Bertrand Camus ne fera "pas partie de l'aventure du nouveau Suez"

L'actuel directeur général du groupe français s'opposait depuis le début au projet de rapprochement avec Veolia.

Ce n'est pas vraiment une surprise mais c'est maintenant officiel. Dans une interview au Figaro, Bertrand Camus, actuel directeur général de Suez, explique qu'il a décidé "de ne pas faire partie de l'aventure du nouveau Suez".

Celui qui s'opposait depuis le début au projet de rapprochement avec Veolia souligne que le "nouveau Suez", "une belle entreprise de 7 milliards d’euros de chiffre d’affaires dans la propreté, l’eau et l’économie circulaire en Europe, Asie et Afrique (...) sera très différente du groupe où j’ai passé vingt-sept ans, et dont j’ai pris la tête en 2019. (...) Il faut donc construire une autre histoire, une autre trajectoire pour le nouveau Suez, et il est mieux de le faire avec un nouveau dirigeant et une nouvelle équipe. Après quasiment trente ans dans la même entreprise, je veux faire autre chose à titre personnel et professionnel".

"Si l’offensive de Veolia était prévisible, l’attitude de notre premier actionnaire, Engie, l’était moins"

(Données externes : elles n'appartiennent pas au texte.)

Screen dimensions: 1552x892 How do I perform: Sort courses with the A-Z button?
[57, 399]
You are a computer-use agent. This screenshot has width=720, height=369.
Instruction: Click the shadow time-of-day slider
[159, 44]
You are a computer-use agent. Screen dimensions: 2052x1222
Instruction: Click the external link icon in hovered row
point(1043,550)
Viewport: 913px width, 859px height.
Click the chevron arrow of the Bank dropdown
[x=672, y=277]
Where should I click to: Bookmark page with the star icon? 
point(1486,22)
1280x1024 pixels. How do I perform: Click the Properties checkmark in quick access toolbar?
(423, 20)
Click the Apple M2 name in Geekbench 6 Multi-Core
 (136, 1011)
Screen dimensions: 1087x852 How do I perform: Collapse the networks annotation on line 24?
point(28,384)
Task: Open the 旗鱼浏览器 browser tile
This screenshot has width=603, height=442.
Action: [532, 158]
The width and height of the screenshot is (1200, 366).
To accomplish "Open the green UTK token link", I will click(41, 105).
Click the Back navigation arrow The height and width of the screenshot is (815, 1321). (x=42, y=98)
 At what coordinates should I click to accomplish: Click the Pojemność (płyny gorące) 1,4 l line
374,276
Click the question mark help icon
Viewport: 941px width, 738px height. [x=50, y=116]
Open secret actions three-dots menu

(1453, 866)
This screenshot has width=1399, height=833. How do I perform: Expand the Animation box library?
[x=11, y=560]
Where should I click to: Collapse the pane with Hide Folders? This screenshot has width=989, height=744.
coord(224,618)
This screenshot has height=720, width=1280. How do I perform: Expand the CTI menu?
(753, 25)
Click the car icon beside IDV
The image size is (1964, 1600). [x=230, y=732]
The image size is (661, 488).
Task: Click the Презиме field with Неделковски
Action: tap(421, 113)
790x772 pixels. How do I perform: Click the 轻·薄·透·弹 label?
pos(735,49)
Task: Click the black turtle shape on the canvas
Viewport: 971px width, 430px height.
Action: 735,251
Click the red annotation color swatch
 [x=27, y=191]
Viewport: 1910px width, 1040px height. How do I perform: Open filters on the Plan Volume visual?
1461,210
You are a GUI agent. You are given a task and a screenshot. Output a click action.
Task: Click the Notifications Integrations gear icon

Quels sont ses projets? "À 54 ans, je n’ai pas envie de prendre ma retraite. Mais mon engagement pour Suez reste entier, et je mènerai jusqu’au bout les deux opérations (l’OPA de Veolia et le rachat d’actifs de Suez par le consortium Meridiam-GIP-CDC), qui doivent se finaliser entre mi-novembre et mi-décembre, afin que leur mise en œuvre se fasse dans le respect de toutes les parties prenantes".

Ce qui n'empêche pas le dirigeant de ressentir un peu d'amertume. " Je n’ai pas de ressentiment particulier. Le combat a été violent. Si l’offensive de Veolia était prévisible, l’attitude de notre premier actionnaire, Engie, l’était moins", dit-il.

"Si c’était à refaire, il y a deux ou trois choses que j’aurai faites différemment. Dans ce dossier, l’imprévisibilité d’Engie est le point central", ajoute-t-il.

Et ensuite? "Plusieurs chemins sont possibles, au vu des coups de téléphone que je reçois. Je suis plutôt un homme d’action, fait pour diriger un groupe coté ou privé ou pour me lancer dans un projet entrepreneurial. La taille n’est pas un sujet, pourvu que l’activité soit liée à l’environnement. Je vais me donner le temps de la réflexion. Les neuf derniers mois ont été passionnés, il faut recharger les accus".